Good looking bears there longbow. I know a guy who hunted afognak last year and spent the while time so bearanoid he didn't seem to enjoy it much.
Let me know if you ever have an excess of king crab you want to unload.


----------



## longbow (Mar 31, 2009)

Scott, we only have Dungies here. For some reason nobody sets traps for them. I'm going to change that.


----------



## longbow (Mar 31, 2009)

We had a pretty good day today. We were bored so, seeing that we have free access to boats and gas, we decided to go fishing. I went with a Fish Culturist and his intern. Holy cow, these guys know fish!

Rian was the first to catch a halibut. He was going to throw it back but I snapped it up to take home.


We also caught sculpin. There's quite a few different kind of these in our bay.


We also caught a few flounders. Here's Kyles trophy flounder.


I caught a mini sculpin called an Irish Lord.


My flounder.


My boss stopped by to show his catch. A couple yellow eyes and tiger rockfish.


We all caught some cod, rock bass and some others. We saw some doll dolphins, a humpback whale breached and blew 30 feet from our boat and we saw a bunch of horned and tufted puffins buzzing all around us.
We headed to the dock at 2:00 and decided to do a little Sitka blacktail hunting. We hiked up to one of our lakes and took a skiff across to where a trail went up through some thick-ass, nasty brush/devil's club/alders. Finally we found an old logging skid trail and followed that up to the treeline. Randy, another fish culturist, saw a buck bedded under a spruce tree. He'd never shot a buck in the velvet and he spotted it so it was all his. He made a stellar shot.

He and Rian hiked over to pack it out and down to the lake as quick as he could because you DO NOT leave a deer for one second on this island. What they say about a rifle shot on Kodiak is a dinner bell to grizzlies is true, but even more so on Afognak island. 
Kyle and I continued up to the openings along the ridges. We saw a small doe just as we came up on an old logging road. She just stood there at 20 yards for about 5 minutes while we took her picture. 

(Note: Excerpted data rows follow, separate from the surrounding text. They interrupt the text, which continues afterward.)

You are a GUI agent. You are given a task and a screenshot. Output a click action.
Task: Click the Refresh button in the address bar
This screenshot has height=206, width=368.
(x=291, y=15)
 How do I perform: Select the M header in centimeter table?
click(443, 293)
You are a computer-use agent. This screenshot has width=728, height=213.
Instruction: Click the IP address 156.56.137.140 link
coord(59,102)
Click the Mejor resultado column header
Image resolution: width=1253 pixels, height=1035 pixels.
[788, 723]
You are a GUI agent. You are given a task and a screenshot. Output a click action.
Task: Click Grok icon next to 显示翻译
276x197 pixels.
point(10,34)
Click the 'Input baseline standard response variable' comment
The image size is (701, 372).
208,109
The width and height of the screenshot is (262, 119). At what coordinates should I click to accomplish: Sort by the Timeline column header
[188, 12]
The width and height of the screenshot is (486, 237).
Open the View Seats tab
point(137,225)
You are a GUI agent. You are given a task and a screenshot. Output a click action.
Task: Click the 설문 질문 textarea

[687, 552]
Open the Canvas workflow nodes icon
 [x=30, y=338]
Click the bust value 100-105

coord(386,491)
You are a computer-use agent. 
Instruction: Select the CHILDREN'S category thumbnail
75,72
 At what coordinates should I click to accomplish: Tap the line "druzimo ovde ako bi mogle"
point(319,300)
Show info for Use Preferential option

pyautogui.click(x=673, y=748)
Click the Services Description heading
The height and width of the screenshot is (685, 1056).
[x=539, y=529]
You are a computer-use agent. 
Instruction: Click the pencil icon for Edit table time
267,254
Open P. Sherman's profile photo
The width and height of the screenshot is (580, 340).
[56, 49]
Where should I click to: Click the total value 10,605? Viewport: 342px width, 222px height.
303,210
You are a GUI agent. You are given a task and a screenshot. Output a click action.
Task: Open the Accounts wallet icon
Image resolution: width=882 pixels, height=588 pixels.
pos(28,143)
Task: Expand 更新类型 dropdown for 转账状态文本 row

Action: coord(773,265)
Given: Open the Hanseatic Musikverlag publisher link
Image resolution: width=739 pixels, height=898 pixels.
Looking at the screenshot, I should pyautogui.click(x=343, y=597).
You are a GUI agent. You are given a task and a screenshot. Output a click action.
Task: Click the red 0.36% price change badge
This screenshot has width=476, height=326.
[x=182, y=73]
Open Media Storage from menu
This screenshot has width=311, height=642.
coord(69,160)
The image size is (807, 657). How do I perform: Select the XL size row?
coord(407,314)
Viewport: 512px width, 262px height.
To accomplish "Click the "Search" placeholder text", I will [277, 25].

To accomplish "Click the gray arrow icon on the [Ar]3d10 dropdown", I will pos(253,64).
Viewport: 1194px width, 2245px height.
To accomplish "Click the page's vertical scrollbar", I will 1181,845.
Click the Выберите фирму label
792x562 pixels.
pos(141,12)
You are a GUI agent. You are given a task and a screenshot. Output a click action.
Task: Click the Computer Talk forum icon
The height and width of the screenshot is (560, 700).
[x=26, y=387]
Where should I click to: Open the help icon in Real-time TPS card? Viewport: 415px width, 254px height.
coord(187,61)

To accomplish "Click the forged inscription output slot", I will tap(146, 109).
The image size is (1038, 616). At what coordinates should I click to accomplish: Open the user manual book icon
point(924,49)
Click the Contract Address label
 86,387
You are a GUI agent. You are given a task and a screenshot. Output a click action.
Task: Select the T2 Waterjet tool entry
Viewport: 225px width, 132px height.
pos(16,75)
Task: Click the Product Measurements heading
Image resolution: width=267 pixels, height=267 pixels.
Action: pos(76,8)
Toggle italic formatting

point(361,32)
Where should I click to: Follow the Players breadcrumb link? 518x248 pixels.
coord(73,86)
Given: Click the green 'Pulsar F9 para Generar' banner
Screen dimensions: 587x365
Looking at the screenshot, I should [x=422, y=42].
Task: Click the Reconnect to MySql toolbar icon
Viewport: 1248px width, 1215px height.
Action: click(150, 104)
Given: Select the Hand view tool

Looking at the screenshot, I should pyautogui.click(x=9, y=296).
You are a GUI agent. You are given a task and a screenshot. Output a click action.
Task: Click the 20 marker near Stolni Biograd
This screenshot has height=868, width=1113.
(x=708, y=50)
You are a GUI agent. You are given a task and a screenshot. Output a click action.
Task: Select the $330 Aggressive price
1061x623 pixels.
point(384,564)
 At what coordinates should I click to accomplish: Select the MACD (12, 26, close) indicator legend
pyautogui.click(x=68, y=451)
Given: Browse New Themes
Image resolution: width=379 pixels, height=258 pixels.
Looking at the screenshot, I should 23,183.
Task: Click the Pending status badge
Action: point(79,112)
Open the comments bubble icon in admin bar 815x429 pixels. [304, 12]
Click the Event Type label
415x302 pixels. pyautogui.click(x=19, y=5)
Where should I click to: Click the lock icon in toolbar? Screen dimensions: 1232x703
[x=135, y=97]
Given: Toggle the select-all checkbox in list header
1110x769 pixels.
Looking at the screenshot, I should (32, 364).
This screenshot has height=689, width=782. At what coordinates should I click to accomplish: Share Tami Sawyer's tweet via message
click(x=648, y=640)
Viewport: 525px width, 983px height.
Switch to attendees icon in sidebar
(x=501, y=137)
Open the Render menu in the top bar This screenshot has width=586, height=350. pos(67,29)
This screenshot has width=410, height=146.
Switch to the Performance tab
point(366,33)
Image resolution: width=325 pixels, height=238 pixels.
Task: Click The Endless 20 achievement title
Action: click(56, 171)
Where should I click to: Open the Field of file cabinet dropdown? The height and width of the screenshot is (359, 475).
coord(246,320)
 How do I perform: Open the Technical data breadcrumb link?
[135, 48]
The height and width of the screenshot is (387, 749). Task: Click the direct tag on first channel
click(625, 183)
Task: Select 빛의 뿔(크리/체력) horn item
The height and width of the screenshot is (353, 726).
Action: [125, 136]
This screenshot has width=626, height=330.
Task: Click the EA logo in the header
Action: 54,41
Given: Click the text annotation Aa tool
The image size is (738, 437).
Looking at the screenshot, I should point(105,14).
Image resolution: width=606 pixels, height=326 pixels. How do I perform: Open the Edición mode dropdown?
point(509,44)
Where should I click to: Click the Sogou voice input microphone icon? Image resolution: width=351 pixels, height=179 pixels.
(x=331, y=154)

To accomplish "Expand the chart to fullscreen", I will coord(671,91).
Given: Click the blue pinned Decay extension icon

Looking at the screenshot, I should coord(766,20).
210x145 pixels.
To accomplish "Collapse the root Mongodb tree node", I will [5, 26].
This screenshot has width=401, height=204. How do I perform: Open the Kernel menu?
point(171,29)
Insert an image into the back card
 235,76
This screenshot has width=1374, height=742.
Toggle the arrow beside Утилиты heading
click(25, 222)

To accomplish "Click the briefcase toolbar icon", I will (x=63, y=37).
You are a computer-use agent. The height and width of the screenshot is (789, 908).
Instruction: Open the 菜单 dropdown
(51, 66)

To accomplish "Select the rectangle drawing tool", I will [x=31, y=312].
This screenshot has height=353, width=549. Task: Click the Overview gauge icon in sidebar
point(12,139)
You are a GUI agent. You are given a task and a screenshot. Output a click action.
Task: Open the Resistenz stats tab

We walked the logging road and soon spotted a doe and twins walking towards us. They stopped when they saw us. I got out my deer call and tried it a couple times. It had worked for me on Prince Of Wales so why not try it? Here they came. I'm standing in the middle of the road! They came to about 15 yards before they got nervous and ambled off the edge and into the brush. Kyle said that since they logged this many years ago, the deer have never seen people up here. Afognak is one of the least hunted island for blacktail deer. On the way back we saw another deer's butt going into the trees. What a great day!
There are no malls, bars, shopping centers, traffic jams or any of that good wholesome entertainment up here. Just hunting, fishing, boating, hiking, shooting and wildlife viewing. Poor me.


----------



## Dunkem (May 8, 2012)

I feel so sorry for you. Must be nice.


----------



## svmoose (Feb 28, 2008)

What are you doing for work up there? I assume you must be working at the hatchery?


----------



## longbow (Mar 31, 2009)

svmoose said:


> What are you doing for work up there? I assume you must be working at the hatchery?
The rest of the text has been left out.